# [Consigne 1]
Dans quelle revue les deux agronomes cités par l'article sur l'agriculture bio ont-ils publié leur analyse ?
# [Consigne 2]
D'après l'article sur l'agriculture bio, pourquoi les tenants de l'agriculture conventionnelle estiment-ils qu'elle seule pourra nourrir la population mondiale en 2050 ? Répondez en une à trois phrases.
# [Consigne 3]
Recopiez l'article sur l'agriculture bio sans rien changer, depuis « Agriculture : le » jusqu'à « dans Nature Plants. ».

# [Texte]
........

Agriculture : le tout bio, c’est possible
Le 03 février 2016 par Romain Loury
Le bio, seulement 1% de la surface agricole mondiale
La littérature scientifique est désormais sans ambiguïté : l’agriculture bio suffirait très nettement à nourrir la population mondiale, sans engendrer autant de pollution et de problèmes sanitaires que l’agriculture conventionnelle, ont estimé deux agronomes américains mercredi 3 février dans Nature Plants.
C’est l’un des arguments favoris des tenants de l’agriculture conventionnelle : celle-ci obtient de meilleurs rendements que l’agriculture bio, et sera la seule à pouvoir nourrir les 9 milliards de personnes que portera la Terre en 2050. Fermez le ban ? Pas si vite, leur répondent John Reganold et Jonathan Wachter, agronomes à la Washington State University à Pullman (Etat de Washington), dans la revue Nature Plants.
Analysant 40 ans de littérature scientifique comparant les deux types de production, les chercheurs montrent que cette idée a vécu. Certes, la plupart des études révèlent des rendements inférieurs en bio, allant de 8% à 25% selon le type de culture. Avec la polyculture bio, il peut ainsi être réduit à 9%, et avec une rotation accrue des cultures, à seulement 8%.

........

(Données d'ancrage par coordonnées de pixels)
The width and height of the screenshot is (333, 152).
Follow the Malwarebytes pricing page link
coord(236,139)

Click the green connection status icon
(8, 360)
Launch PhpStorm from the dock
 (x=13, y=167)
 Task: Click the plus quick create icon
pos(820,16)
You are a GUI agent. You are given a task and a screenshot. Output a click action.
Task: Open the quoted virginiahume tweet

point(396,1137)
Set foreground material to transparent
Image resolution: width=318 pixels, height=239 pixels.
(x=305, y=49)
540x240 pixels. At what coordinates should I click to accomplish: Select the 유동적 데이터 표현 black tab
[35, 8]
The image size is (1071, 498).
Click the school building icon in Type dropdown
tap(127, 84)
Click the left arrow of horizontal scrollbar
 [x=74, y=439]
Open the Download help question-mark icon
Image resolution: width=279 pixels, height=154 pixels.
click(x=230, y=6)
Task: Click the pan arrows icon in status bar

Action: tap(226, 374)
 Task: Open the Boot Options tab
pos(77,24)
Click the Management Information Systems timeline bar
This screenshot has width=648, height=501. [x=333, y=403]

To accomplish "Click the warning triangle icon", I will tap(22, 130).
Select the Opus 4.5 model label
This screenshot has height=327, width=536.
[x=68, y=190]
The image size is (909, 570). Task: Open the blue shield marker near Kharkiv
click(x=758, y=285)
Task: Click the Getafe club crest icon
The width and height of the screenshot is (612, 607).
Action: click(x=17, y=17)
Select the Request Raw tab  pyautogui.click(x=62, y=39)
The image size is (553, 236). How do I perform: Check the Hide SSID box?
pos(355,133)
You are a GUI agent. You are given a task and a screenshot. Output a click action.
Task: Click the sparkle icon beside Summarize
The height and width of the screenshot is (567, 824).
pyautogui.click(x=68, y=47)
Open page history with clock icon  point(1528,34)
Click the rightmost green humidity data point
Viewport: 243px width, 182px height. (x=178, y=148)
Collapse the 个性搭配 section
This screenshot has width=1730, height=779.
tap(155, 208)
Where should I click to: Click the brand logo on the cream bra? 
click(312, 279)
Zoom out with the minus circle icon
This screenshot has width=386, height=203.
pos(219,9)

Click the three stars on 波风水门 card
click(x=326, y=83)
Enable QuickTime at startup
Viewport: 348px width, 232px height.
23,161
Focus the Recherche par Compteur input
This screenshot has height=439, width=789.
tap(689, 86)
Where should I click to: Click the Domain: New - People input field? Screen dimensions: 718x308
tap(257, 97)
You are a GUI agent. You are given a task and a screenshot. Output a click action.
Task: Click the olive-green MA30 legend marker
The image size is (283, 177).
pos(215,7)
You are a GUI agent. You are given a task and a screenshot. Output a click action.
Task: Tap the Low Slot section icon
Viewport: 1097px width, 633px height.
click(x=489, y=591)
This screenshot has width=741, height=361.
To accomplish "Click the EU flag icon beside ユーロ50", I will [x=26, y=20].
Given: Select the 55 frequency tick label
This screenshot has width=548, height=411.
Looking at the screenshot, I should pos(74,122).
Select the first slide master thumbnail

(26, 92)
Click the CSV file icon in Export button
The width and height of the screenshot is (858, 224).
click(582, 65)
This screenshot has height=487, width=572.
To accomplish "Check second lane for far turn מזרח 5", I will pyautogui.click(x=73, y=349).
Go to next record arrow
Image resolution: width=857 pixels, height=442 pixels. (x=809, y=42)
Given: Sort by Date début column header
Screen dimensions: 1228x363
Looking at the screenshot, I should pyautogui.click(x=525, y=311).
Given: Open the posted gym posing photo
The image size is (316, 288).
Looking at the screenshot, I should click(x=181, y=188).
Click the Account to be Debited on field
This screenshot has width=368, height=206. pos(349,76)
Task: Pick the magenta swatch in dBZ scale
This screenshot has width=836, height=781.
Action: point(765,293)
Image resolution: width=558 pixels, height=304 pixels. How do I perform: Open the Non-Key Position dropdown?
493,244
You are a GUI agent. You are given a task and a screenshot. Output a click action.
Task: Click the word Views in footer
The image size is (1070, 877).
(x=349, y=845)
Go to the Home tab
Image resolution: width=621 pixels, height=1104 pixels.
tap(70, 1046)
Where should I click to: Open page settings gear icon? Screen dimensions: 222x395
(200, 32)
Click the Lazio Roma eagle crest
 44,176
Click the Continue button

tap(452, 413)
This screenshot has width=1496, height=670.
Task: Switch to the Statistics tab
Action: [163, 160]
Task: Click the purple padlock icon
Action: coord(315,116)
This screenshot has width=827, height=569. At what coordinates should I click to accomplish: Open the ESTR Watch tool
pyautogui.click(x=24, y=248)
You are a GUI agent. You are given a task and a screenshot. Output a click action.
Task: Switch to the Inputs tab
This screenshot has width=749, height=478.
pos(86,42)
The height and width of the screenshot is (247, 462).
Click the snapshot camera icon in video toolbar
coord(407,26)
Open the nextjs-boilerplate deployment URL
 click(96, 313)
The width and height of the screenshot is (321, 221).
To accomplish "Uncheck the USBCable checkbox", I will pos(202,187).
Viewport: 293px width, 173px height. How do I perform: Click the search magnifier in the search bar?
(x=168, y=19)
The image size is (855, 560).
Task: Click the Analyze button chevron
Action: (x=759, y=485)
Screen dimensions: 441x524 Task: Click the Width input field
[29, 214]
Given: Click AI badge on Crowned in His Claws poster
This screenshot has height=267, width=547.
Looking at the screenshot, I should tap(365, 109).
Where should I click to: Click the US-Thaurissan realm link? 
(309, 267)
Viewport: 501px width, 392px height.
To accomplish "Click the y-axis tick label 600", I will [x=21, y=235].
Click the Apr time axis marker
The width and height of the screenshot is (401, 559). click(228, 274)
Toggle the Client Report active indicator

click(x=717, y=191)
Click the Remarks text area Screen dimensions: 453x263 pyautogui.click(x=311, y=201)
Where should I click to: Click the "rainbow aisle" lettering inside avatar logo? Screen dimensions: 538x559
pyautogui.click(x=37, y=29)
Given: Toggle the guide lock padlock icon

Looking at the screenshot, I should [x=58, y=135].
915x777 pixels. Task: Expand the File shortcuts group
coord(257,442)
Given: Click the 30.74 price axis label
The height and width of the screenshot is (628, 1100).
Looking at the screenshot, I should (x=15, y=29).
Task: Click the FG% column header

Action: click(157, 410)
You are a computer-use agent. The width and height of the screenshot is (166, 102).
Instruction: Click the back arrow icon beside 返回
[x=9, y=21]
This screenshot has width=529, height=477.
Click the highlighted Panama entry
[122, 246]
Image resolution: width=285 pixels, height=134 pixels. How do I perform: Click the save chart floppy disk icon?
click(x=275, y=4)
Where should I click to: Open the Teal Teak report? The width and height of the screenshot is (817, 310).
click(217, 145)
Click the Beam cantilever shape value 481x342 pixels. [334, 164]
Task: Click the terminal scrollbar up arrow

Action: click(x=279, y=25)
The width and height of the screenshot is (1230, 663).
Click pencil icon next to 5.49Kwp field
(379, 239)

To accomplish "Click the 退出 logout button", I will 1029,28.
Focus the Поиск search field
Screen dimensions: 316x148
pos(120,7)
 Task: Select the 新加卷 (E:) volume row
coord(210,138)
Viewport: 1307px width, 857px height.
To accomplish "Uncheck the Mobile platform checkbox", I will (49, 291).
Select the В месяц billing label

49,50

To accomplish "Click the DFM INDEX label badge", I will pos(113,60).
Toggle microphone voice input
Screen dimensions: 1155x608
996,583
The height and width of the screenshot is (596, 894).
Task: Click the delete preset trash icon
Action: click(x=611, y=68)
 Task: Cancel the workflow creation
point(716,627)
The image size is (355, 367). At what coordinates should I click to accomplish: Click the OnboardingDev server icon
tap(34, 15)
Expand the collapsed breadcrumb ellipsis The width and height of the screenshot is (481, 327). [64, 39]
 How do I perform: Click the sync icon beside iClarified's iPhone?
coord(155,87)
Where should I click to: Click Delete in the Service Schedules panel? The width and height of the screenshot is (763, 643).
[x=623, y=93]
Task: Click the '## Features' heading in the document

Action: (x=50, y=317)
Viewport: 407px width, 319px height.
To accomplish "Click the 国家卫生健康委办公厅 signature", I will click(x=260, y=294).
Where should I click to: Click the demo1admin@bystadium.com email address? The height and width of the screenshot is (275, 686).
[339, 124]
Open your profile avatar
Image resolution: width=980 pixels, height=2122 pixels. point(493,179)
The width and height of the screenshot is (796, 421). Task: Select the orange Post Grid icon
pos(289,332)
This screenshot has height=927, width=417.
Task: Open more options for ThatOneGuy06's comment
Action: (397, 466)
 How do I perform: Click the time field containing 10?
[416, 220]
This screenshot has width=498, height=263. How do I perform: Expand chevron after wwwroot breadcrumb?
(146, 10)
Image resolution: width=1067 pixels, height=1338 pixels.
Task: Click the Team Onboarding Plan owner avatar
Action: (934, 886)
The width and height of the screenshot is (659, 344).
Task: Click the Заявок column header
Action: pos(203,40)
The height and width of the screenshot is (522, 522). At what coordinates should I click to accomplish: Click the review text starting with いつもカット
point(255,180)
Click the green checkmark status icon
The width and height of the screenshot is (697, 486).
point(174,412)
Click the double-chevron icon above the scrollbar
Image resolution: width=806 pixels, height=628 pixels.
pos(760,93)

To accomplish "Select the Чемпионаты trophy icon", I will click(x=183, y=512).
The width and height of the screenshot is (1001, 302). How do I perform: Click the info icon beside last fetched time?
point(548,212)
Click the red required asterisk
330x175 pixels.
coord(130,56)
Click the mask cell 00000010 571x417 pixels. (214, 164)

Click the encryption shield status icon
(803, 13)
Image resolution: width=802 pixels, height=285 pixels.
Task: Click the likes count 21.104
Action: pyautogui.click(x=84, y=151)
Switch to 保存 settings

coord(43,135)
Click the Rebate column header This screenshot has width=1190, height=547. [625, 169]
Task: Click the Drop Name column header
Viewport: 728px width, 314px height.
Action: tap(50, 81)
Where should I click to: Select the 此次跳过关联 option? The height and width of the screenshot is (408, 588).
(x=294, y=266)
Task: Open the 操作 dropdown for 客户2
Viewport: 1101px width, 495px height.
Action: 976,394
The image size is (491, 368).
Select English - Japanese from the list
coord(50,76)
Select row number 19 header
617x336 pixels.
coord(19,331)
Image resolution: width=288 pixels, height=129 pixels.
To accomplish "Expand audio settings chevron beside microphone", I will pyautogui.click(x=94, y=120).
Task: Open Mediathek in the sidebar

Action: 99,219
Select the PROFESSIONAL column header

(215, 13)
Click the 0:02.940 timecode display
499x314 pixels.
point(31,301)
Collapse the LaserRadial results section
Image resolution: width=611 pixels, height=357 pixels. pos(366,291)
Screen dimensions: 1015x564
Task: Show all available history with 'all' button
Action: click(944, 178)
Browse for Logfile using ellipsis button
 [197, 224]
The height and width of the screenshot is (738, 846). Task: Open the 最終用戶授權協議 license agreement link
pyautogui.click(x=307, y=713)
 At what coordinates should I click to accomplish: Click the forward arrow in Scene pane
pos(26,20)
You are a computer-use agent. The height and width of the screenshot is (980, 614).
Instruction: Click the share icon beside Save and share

........

# [Résultat attendu 1]
Dans la revue Nature Plants.

# [Résultat attendu 2]
Selon eux, l'agriculture conventionnelle obtient de meilleurs rendements que l'agriculture bio. Elle serait donc la seule à pouvoir nourrir les 9 milliards de personnes que portera la Terre en 2050.

# [Résultat attendu 3]
Agriculture : le tout bio, c’est possible
Le 03 février 2016 par Romain Loury
Le bio, seulement 1% de la surface agricole mondiale
La littérature scientifique est désormais sans ambiguïté : l’agriculture bio suffirait très nettement à nourrir la population mondiale, sans engendrer autant de pollution et de problèmes sanitaires que l’agriculture conventionnelle, ont estimé deux agronomes américains mercredi 3 février dans Nature Plants.